== Task inputs ==
****************
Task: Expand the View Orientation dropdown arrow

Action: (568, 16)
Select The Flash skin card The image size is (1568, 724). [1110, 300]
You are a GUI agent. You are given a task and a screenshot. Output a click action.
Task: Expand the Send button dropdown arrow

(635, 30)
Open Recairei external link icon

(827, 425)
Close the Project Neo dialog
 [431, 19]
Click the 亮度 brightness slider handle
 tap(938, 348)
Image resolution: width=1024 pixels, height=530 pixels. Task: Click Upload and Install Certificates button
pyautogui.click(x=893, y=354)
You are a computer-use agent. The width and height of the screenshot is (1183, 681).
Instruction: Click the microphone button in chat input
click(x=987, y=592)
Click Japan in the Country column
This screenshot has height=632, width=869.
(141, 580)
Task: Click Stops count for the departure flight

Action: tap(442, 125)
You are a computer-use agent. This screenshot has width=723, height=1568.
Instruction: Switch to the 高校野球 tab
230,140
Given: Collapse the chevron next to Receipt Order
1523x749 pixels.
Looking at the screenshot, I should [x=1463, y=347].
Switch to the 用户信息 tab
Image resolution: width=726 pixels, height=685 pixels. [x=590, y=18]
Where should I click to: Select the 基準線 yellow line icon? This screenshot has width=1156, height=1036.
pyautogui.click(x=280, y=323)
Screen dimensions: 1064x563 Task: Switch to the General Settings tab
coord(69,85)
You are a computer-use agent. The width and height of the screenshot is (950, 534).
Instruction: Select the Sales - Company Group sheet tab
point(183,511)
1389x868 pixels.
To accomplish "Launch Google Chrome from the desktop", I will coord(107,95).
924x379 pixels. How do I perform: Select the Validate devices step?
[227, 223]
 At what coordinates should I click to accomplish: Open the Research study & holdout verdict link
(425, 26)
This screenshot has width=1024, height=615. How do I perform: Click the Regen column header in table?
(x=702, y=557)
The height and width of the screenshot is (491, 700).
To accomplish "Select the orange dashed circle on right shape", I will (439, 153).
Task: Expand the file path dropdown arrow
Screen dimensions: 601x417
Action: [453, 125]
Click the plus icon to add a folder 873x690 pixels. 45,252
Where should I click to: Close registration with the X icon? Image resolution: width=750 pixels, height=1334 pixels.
****************
== The task ==
Search the records line by line for the word "will" and copy every line where it appears.

== Answer to the exercise ==
To accomplish "Launch Google Chrome from the desktop", I will coord(107,95).
To accomplish "Select the orange dashed circle on right shape", I will (439, 153).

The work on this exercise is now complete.